A few weeks ago in this space, we discussed a couple of trusts that could basically be taken out of commission if certain tax proposals from the Obama administration come through. There are several other trusts that are affected by changes to the tax code that have already been made. These changes can be annoying in dealing with existing trusts. Yet, they also provide an opportunity for creative advisors to make fresh suggestions based on factors that might make these trusts appropriate for new types of clients — or inappropriate for clients who already have them.
The headline news is that the exemption for estate taxes has risen this year to $10.5 million for a married couple. Obviously, that won’t affect too many of your clients. According to the Tax Policy Center, only 3,800 estates will fall into the estate tax bracket in 2013 at those rates. But the tax changes outlined below have more widespread implications that could effect your current —or even prospective —customers.
Medicare taxes: A trust will owe the new 3.8 percent Medicare tax on investment income for 2013 as soon as its undistributed income reaches $11,950, which means there will be quite a few trusts subject to this. Trusts that aren’t exempt from federal taxes, such as charitable remainder trusts, aren’t subject to the Medicare surcharge either.
But it’s only undistributed income that owes the Medicare tax. If the trust disburses that income to the beneficiaries instead, the tax responsibility for the Medicare surcharge would then apply to them.
Who needs to know about this? If a client has been wavering about setting up a charitable remainder trust (or other tax-exempt trust), this might be enough to push him over the edge.
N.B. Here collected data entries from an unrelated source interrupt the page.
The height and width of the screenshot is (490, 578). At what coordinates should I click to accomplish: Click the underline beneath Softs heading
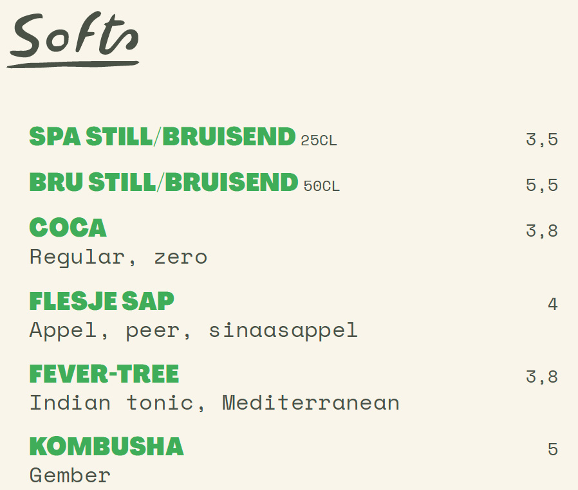[x=73, y=64]
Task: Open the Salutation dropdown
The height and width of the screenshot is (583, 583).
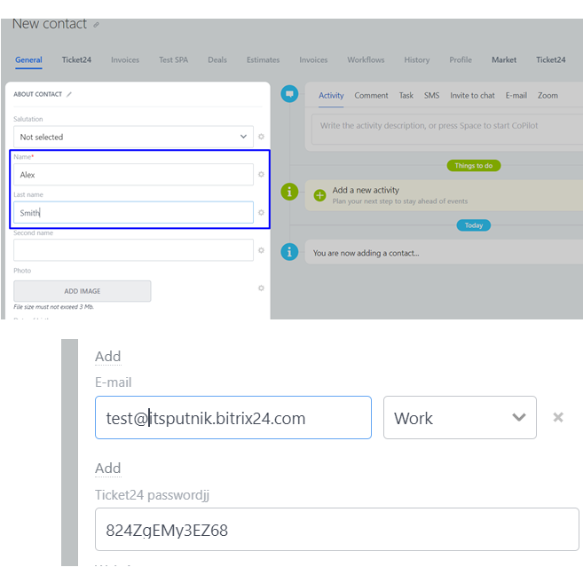Action: click(x=133, y=137)
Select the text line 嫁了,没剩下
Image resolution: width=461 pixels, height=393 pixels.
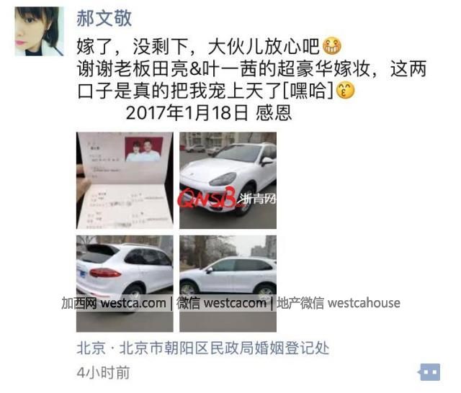(x=133, y=46)
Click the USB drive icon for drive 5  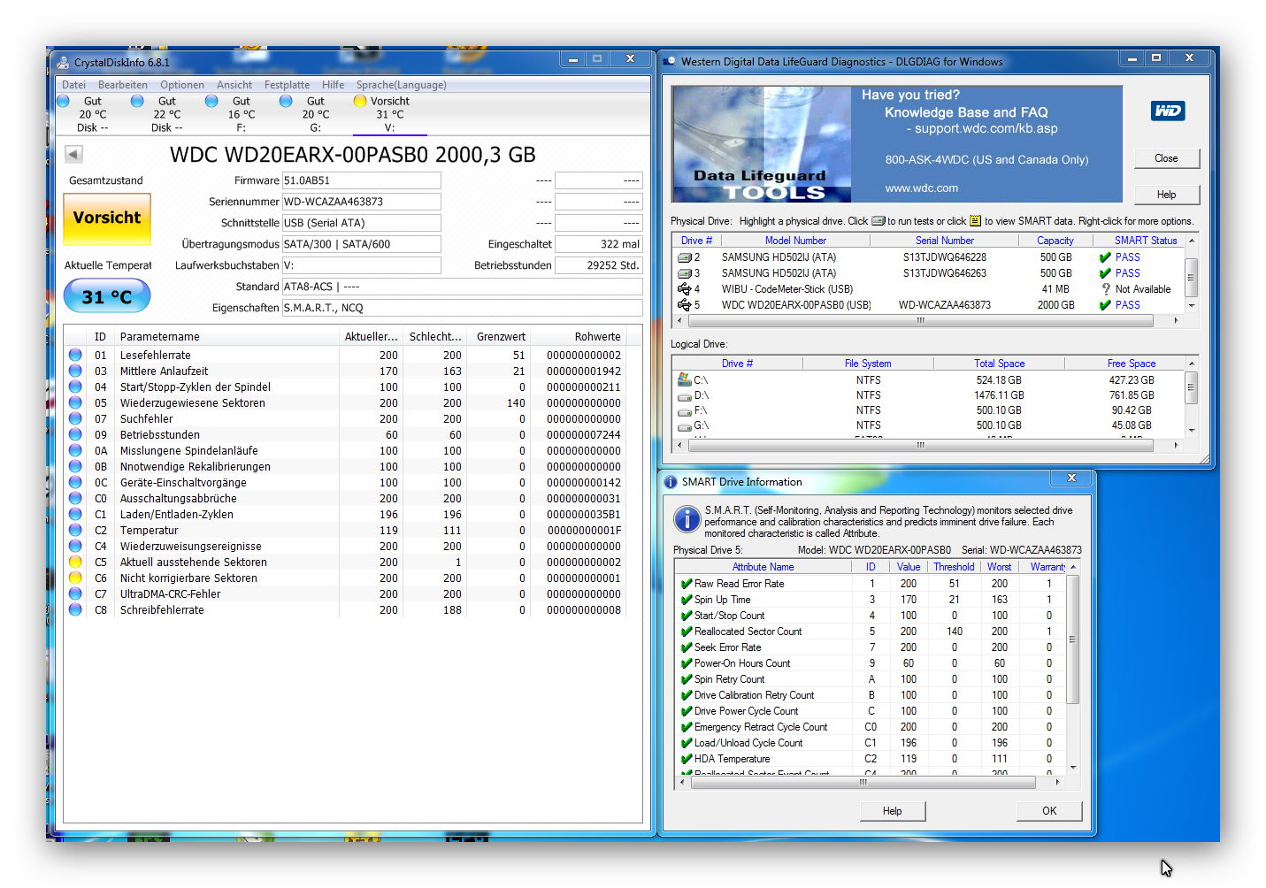pos(684,305)
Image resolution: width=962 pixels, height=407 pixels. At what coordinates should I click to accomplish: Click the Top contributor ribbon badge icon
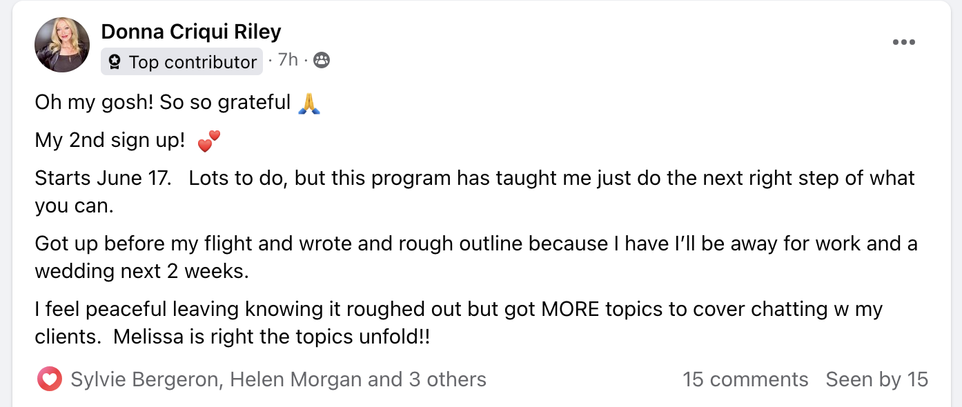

Or if a client has a trust already set up but has been letting the income build up, it may be time to start disbursing those assets, especially to minors or younger adults who may be in a lower tax bracket.
AB trusts: One change to the estate tax may end up being of concern to a lot of people. The exemption for a married couple now sits at $10.5 million, and for a single person, it’s half that — $5.25 million. For a long time, there was a problem inherent in this. The second spouse to die would have inherited the first spouse’s full estate, which may have pushed him or her, as a newly single person, up toward the exemption rate.
The way around this used to be to establish an AB trust, which would keep the transferred amount out of the surviving spouse’s subsequent estate. The Tax Relief Act of 2010 made these AB trusts temporarily unnecessary, and for 2011 and 2012, the assets left by the first spouse to die would not affect the second spouse’s estate. For 2013, the portability of the estate tax exemption has been changed from temporary relief to a permanent status.
Who needs to know about this? Certainly anyone who had setup one of the old AB trusts should know that it’s probably not needed anymore. (AB trusts are still legal and could make sense for a few people, such as a wealthy unmarried couple.) But anyone bumping up against this sort of situation — where an estate would be subject to estate tax for a married couple but conceivably could reach the limit for a single person — should know about the new rules. There will be very little for the estate planner to do for those folks, but it will absolutely be a load off the clients’ mind.